Identification of potential therapeutic targets and
biomarkers indicative of burden of early
atherosclerosis that occur prior to advancement to life-threatening unstable plaques is the key to eradication of CAD prevalence and incidences. We challenged 16 baboons with a high
cholesterol, high fat diet for 2 years and evaluated early-stage atherosclerotic lesions (fatty streaks, FS, and fibrous plaques, FP) in
formalin-fixed common iliac arteries (CIA). We used small
RNA sequencing to identify expressed
miRNAs in CIA and in baseline blood samples of the same animals. We found 412 expressed
miRNAs in CIA and 356 in blood samples. Eight
miRNAs (miR-7975, -486-5p, -451a, -191-5p, -148a-3p, -17-5p, -378c, and -144-3p) were differentially expressed between paired fatty streak lesion and no-lesion sites of the tissue, and 27
miRNAs (e.g., miR-92a-3p, -5001, -342-3p, miR-28-3p, -21-5p, -221-3p, 146a-5p, and -16-5p) in fibrous plaques.
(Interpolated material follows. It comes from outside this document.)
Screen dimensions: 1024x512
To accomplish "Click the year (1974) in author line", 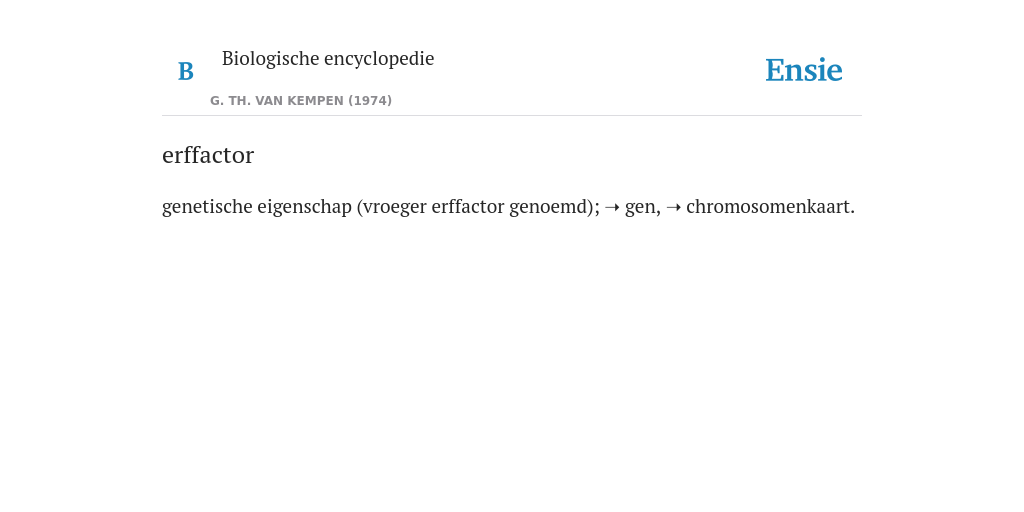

The expression of 14 blood
miRNAs significantly correlated with extent of lesions and the number of plaques. We identified coordinately regulated
miRNA-gene networks in which miR-17-5p and miR-146a-5p are central hubs and miR-5001 and miR-7975 are potentially novel
miRNAs associated with early
atherosclerosis. In summary, we have identified
miRNAs expressed in lesions and in blood that correlate with lesion burden and are potential therapeutic targets and
biomarkers. These findings are a first step in elucidating
miRNA regulated molecular mechanisms that underlie early
atherosclerosis in a baboon model, enabling translation of our findings to humans.